■ EXERCISE INSTRUCTIONS:
Copy out all of the following data word for word, keeping every line as it appears.
-- start of MATERIAL PROVIDED --
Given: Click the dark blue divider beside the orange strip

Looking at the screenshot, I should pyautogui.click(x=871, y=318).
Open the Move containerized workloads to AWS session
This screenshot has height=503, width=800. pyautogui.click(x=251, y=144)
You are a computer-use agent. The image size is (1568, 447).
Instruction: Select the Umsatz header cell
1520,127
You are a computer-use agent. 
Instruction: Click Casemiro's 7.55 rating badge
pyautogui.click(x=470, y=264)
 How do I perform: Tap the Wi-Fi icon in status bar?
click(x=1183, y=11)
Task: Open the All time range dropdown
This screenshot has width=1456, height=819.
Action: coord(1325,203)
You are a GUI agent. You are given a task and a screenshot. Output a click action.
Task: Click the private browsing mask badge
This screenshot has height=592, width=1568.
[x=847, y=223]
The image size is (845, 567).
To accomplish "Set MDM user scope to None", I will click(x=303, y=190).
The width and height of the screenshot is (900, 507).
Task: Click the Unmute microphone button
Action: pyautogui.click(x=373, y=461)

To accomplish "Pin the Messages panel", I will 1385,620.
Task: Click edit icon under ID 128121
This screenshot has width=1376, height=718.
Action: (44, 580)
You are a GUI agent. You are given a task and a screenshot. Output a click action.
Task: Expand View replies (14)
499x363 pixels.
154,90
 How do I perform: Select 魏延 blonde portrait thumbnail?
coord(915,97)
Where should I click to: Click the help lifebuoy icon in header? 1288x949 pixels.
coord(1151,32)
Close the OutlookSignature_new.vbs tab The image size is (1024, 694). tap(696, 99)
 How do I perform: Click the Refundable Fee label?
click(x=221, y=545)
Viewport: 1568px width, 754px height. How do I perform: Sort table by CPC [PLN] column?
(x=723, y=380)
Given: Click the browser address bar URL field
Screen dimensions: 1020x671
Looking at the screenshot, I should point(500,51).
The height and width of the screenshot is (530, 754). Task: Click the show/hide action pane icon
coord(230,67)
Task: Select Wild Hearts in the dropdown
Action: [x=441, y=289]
-- end of MATERIAL PROVIDED --
■ RESULT OF THIS EXERCISE:
Given: Click the dark blue divider beside the orange strip

Looking at the screenshot, I should pyautogui.click(x=871, y=318).
Open the Move containerized workloads to AWS session
This screenshot has height=503, width=800. pyautogui.click(x=251, y=144)
You are a computer-use agent. The image size is (1568, 447).
Instruction: Select the Umsatz header cell
1520,127
You are a computer-use agent. 
Instruction: Click Casemiro's 7.55 rating badge
pyautogui.click(x=470, y=264)
 How do I perform: Tap the Wi-Fi icon in status bar?
click(x=1183, y=11)
Task: Open the All time range dropdown
This screenshot has width=1456, height=819.
Action: coord(1325,203)
You are a GUI agent. You are given a task and a screenshot. Output a click action.
Task: Click the private browsing mask badge
This screenshot has height=592, width=1568.
[x=847, y=223]
The image size is (845, 567).
To accomplish "Set MDM user scope to None", I will click(x=303, y=190).
The width and height of the screenshot is (900, 507).
Task: Click the Unmute microphone button
Action: pyautogui.click(x=373, y=461)

To accomplish "Pin the Messages panel", I will 1385,620.
Task: Click edit icon under ID 128121
This screenshot has width=1376, height=718.
Action: (44, 580)
You are a GUI agent. You are given a task and a screenshot. Output a click action.
Task: Expand View replies (14)
499x363 pixels.
154,90
 How do I perform: Select 魏延 blonde portrait thumbnail?
coord(915,97)
Where should I click to: Click the help lifebuoy icon in header? 1288x949 pixels.
coord(1151,32)
Close the OutlookSignature_new.vbs tab The image size is (1024, 694). tap(696, 99)
 How do I perform: Click the Refundable Fee label?
click(x=221, y=545)
Viewport: 1568px width, 754px height. How do I perform: Sort table by CPC [PLN] column?
(x=723, y=380)
Given: Click the browser address bar URL field
Screen dimensions: 1020x671
Looking at the screenshot, I should point(500,51).
The height and width of the screenshot is (530, 754). Task: Click the show/hide action pane icon
coord(230,67)
Task: Select Wild Hearts in the dropdown
Action: [x=441, y=289]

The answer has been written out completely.